Rápidamente, escribo estas pocas líneas:
«Desde el primer momento produjo usted en mí una impresión extraordinaria. No me pregunte usted qué ha ocurrido en mi ánimo durante los últimos días y durante estas últimas horas. Contésteme con una sola palabra: ¿quiere usted ser mi esposa, sí o no? Reflexione durante esta noche; mañana por la mañana aguardo su respuesta.»
Pocos minutos después un hombre a caballo lleva, en medio de la oscuridad, estas palabras a la casita de Etel. No pego los ojos en toda la noche, pero mi insomnio no es un insomnio atormentado.
A las seis de la mañana la Juhasz llama a mi ventana. Me trae la respuesta.
Abro el pliego y sobre la hoja blanca no veo más que una palabra: «No.» Y en un ángulo, en caracteres minúsculos, como si incluso mediante el tipo de letra quisiera pedirme perdón por haber desobedecido a mi perentoria orden de brevedad, hay otra palabra:
«Gracias.»
Su negativa no me causó ningún dolor. Apresuradamente me pongo a preparar la maleta.
En cuanto el caballero llega a la oficina me presento a pedirle permiso para ausentarme. Contrariamente a lo que le dije anteayer, pienso ir por unos días a Budapest.

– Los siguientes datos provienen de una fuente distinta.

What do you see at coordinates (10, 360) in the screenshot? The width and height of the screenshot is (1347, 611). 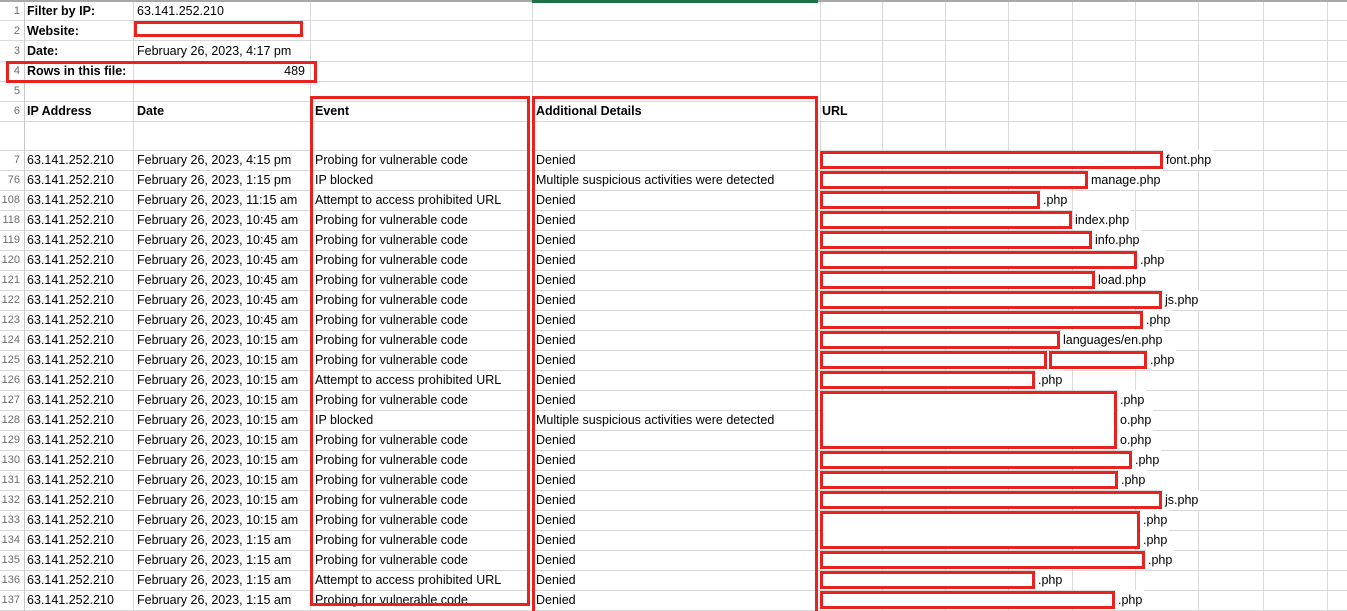 I see `row-number: 125` at bounding box center [10, 360].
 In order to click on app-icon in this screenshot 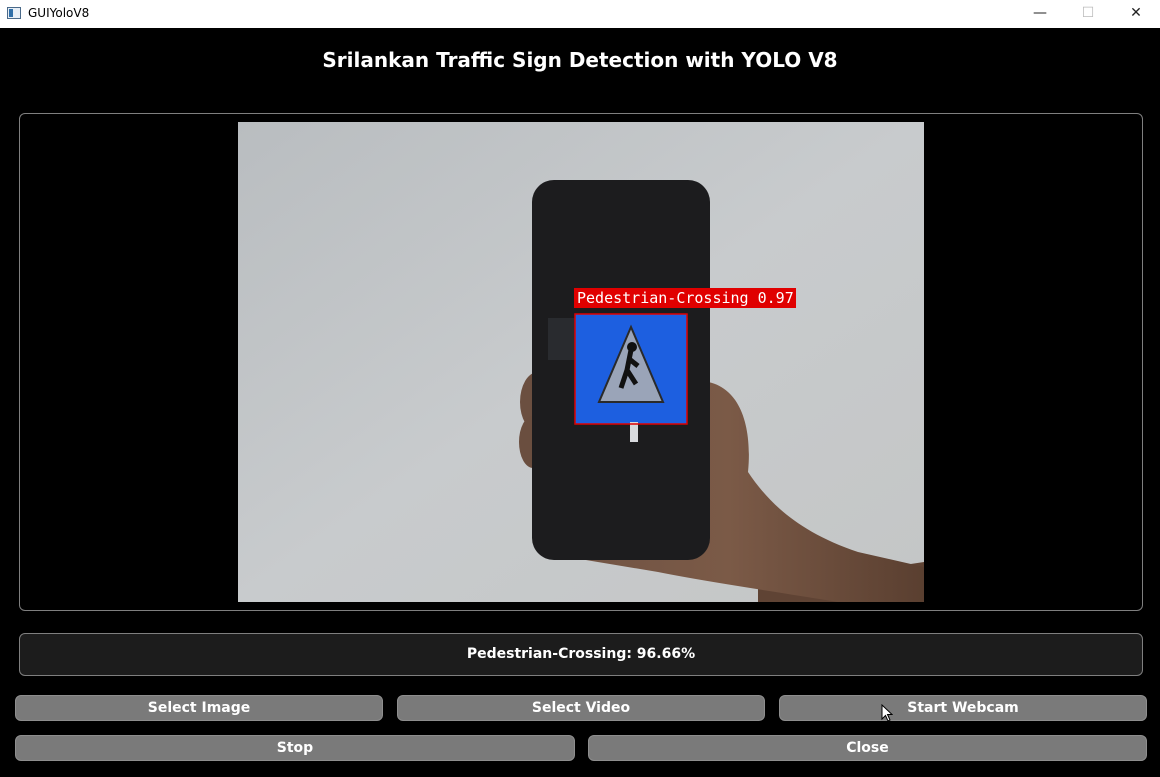, I will do `click(14, 13)`.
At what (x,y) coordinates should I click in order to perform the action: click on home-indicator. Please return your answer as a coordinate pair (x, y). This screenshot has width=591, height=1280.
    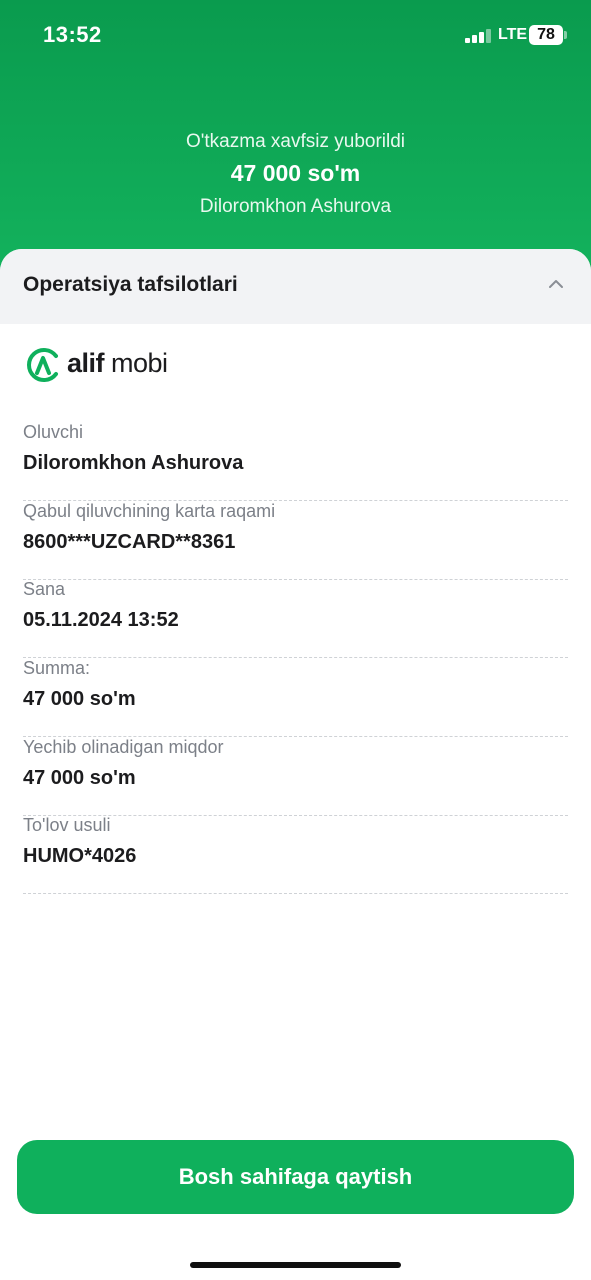
    Looking at the image, I should click on (296, 1265).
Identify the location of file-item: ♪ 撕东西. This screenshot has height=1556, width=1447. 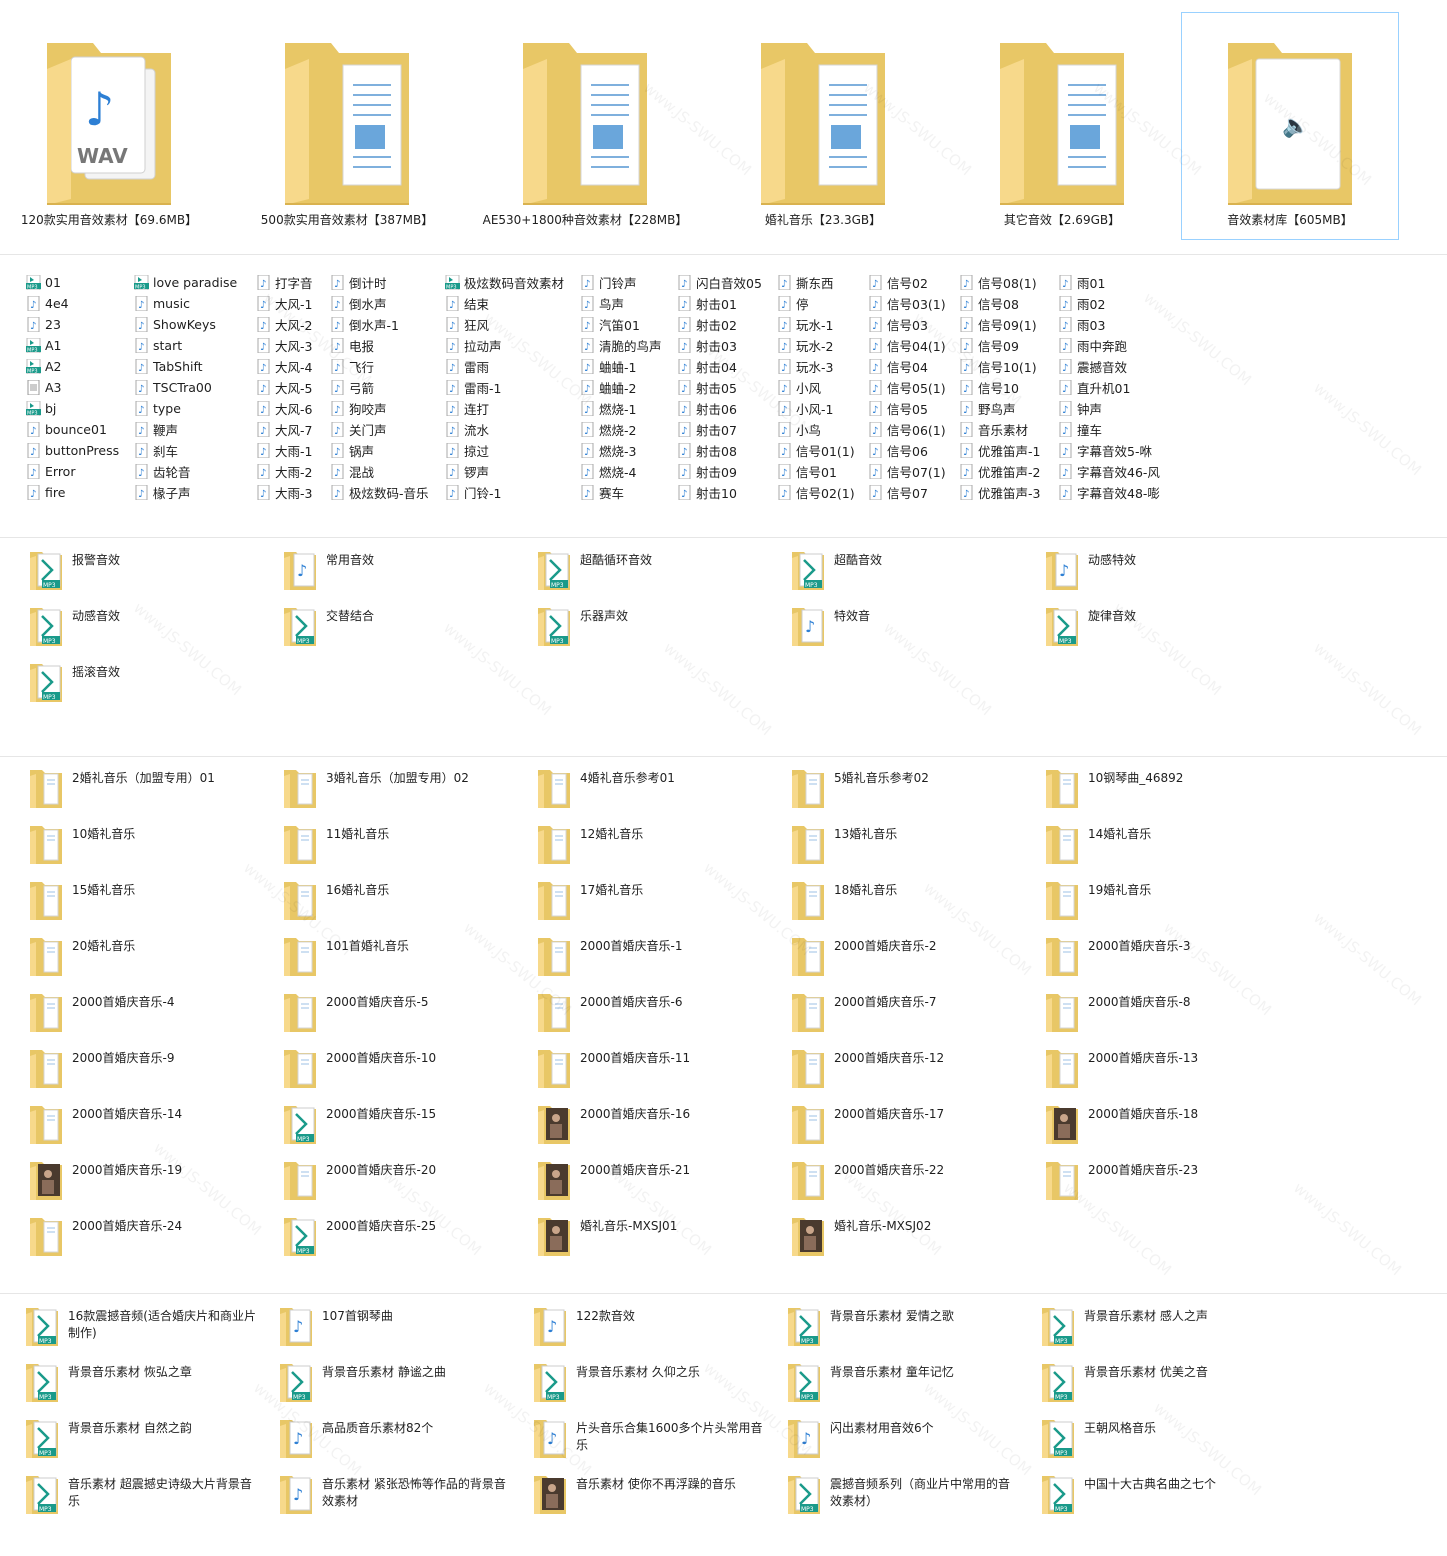
(816, 282).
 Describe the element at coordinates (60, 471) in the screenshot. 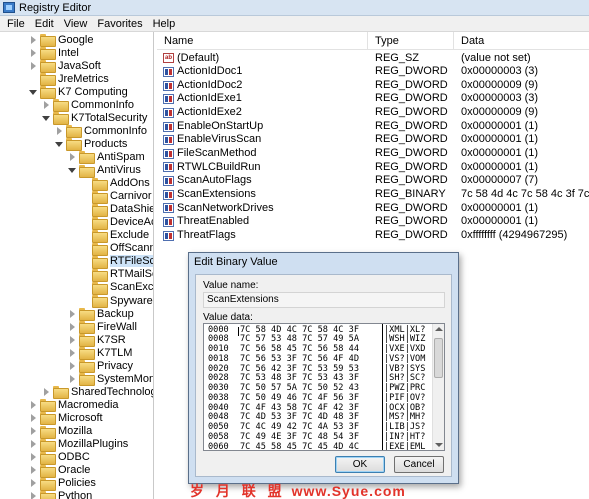

I see `tree-node: Oracle` at that location.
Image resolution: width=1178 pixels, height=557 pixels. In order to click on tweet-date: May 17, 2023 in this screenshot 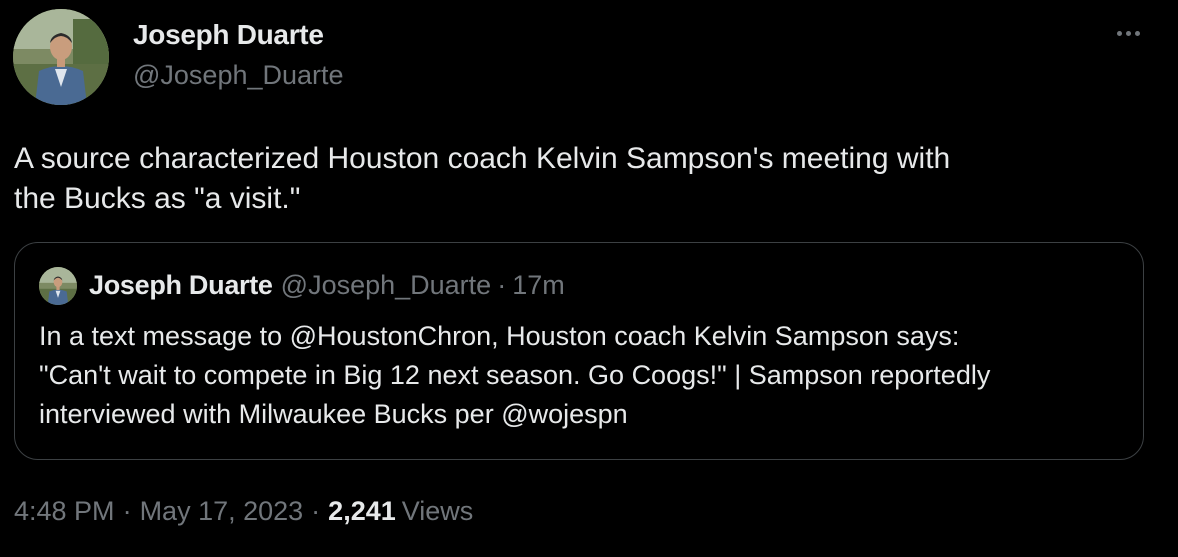, I will do `click(222, 512)`.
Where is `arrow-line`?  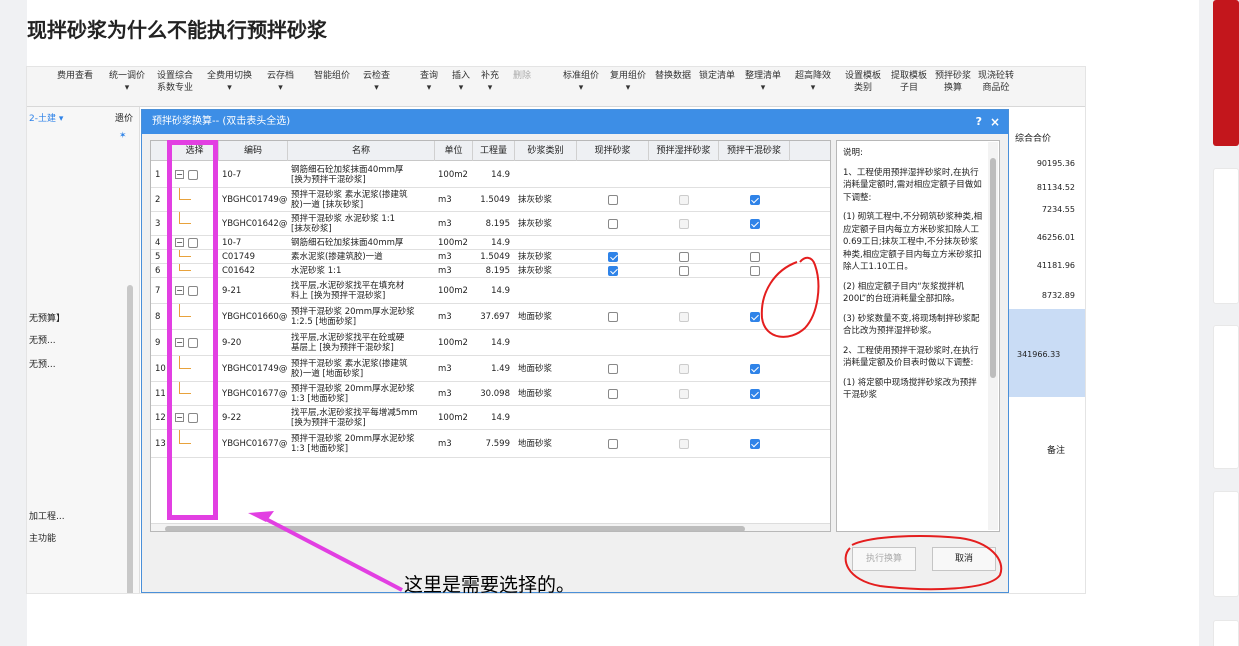
arrow-line is located at coordinates (333, 554).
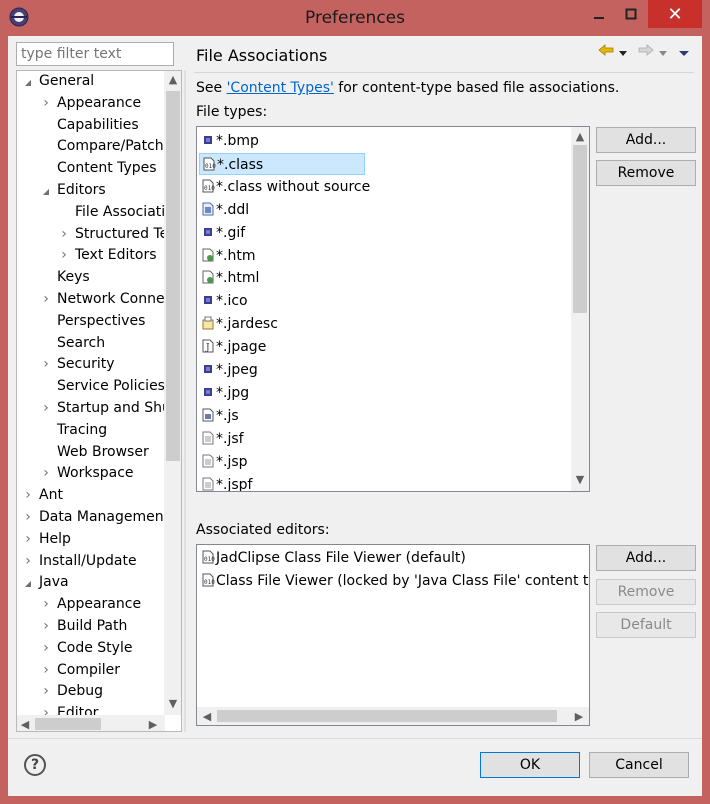  Describe the element at coordinates (606, 52) in the screenshot. I see `back-icon` at that location.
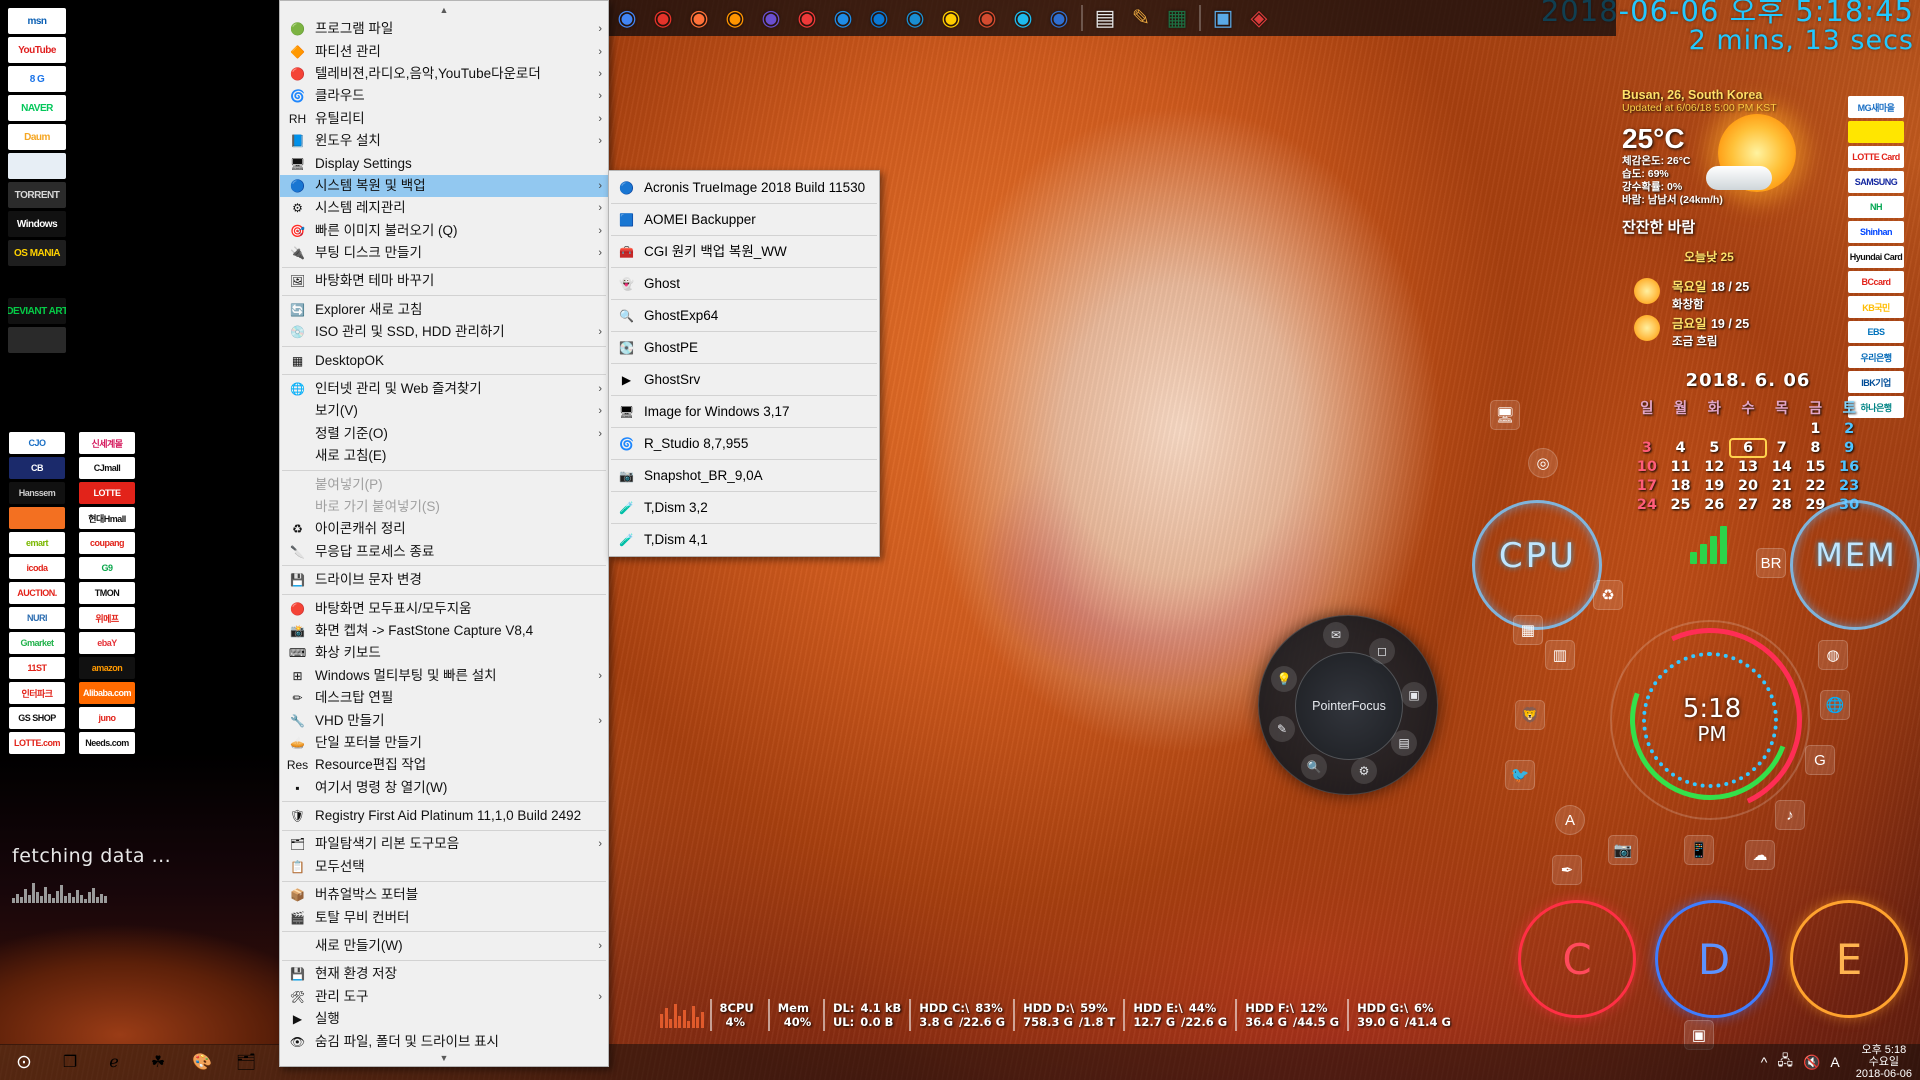 The width and height of the screenshot is (1920, 1080). I want to click on pointerfocus-settings-icon: ⚙, so click(1364, 771).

Me estrecha la mano, como un hombre que ya sabe que no hemos de volver a vernos.
Y del mismo modo me sonríe su esposa, mostrándome una vez más, por un breve instante, el azulado esmalte de su dentadura.
El cochero que me lleva hasta la barca viste la misma chaqueta y se cubre con el mismo sombrero de la pluma de avestruz que llevaba Bolis hace cuatro semanas, cuando yo llegué. Pero para él la chaqueta es demasiado ancha, sobre todo en los hombros. Observo pensativamente su nuca bronceada por el sol y no puedo evitar el recuerdo de la rubicunda nuca de Bolis.
Antes de llegar a la barca pasamos muy cerca de la casita del bosque. A pocos kilómetros se ven los pinos azulados y cubiertos de rocío que se levantan hacia el cielo.
Y luego el coche se adentra por el bosque, que cubre ante mis ojos la visión de la llanura, tan súbitamente como si se cerraran las páginas de un libro.